» TASK INSTRUCTIONS
a) In the comment thread below, recast the paragraph beginning "A plurality of Democrats" as a concise list that preserves its main figures.
b) According to the comment thread below, what share of voters believes that most reporters will try to offer unbiased coverage?
c) Copy the passage of the comment thread below starting with "Posted by RWV 2008-07-21 13:11||" and going on through "#5 Hmmmmmmmm? I wonder...".

» SELECTION

Posted by JohnQC 2008-07-21 13:04||   2008-07-21 13:04|| Front Page Top

#2 The few people who still read the NYT editorial page would not read a McCain editorial anyway. They have drunk deeply of the dark blue Obama KoolAid. They are for the most part supercilious wannabe elitists, thoroughly indoctrinated but woefully ignorant socialists, "useful idiots" all.
Posted by RWV 2008-07-21 13:11||   2008-07-21 13:11|| Front Page Top

#3 Nice of the NYT to be overt abotu being an arm of the DNC and an organ of the Obama campaign, run by former Clintonites.
Posted by OldSpook 2008-07-21 13:22||   2008-07-21 13:22|| Front Page Top

#4 Of course, if the Fairness Doctrine had been implemented, as the Democrats seem to want, the NYT would have no choice but to run the editorial.
Posted by Rambler in California">Rambler in California  2008-07-21 13:29||   2008-07-21 13:29|| Front Page Top

#5 Hmmmmmmmm? I wonder...

Belief Growing That Reporters are Trying to Help Obama Win

The belief that reporters are trying to help Barack Obama win the fall campaign has grown by five percentage points over the past month. The latest Rasmussen Reports telephone survey found that 49% of voters believe most reporters will try to help Obama with their coverage, up from 44% a month ago. Just 14% believe most reporters will try to help John McCain win, little changed from 13% a month ago. Just one voter in four (24%) believes that most reporters will try to offer unbiased coverage.

A plurality of Democrats—37%-- say most reporters try to offer unbiased coverage of the campaign. Twenty-seven percent (27%) believe most reporters are trying to help Obama and 21% in Obama’s party think reporters are trying to help McCain. Among Republicans, 78% believe reporters are trying to help Obama and 10% see most offering unbiased coverage. As for unaffiliated voters, 50% see a pro-Obama bias and 21% see unbiased coverage. Just 12% of those not affiliated with either major party believe the reporters are trying to help McCain.

» GIVEN MATERIAL
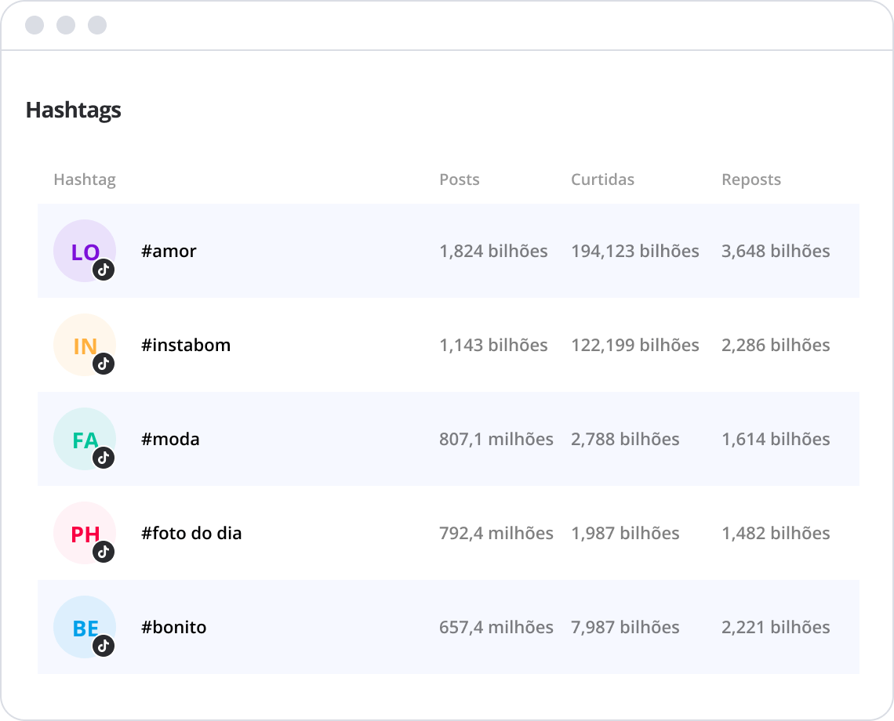
Task: Click the Hashtag column header
Action: [84, 179]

» RESULTS
a)
- Democrats: a plurality (37%) say most reporters offer unbiased coverage of the campaign, 27% think most reporters are trying to help Obama, and 21% think reporters are trying to help McCain.
- Republicans: 78% believe reporters are trying to help Obama, and 10% see most offering unbiased coverage.
- Unaffiliated voters: 50% see a pro-Obama bias, 21% see unbiased coverage, and 12% believe reporters are trying to help McCain.

b) One voter in four (24%).

c)
Posted by RWV 2008-07-21 13:11||   2008-07-21 13:11|| Front Page Top

#3 Nice of the NYT to be overt abotu being an arm of the DNC and an organ of the Obama campaign, run by former Clintonites.
Posted by OldSpook 2008-07-21 13:22||   2008-07-21 13:22|| Front Page Top

#4 Of course, if the Fairness Doctrine had been implemented, as the Democrats seem to want, the NYT would have no choice but to run the editorial.
Posted by Rambler in California">Rambler in California  2008-07-21 13:29||   2008-07-21 13:29|| Front Page Top

#5 Hmmmmmmmm? I wonder...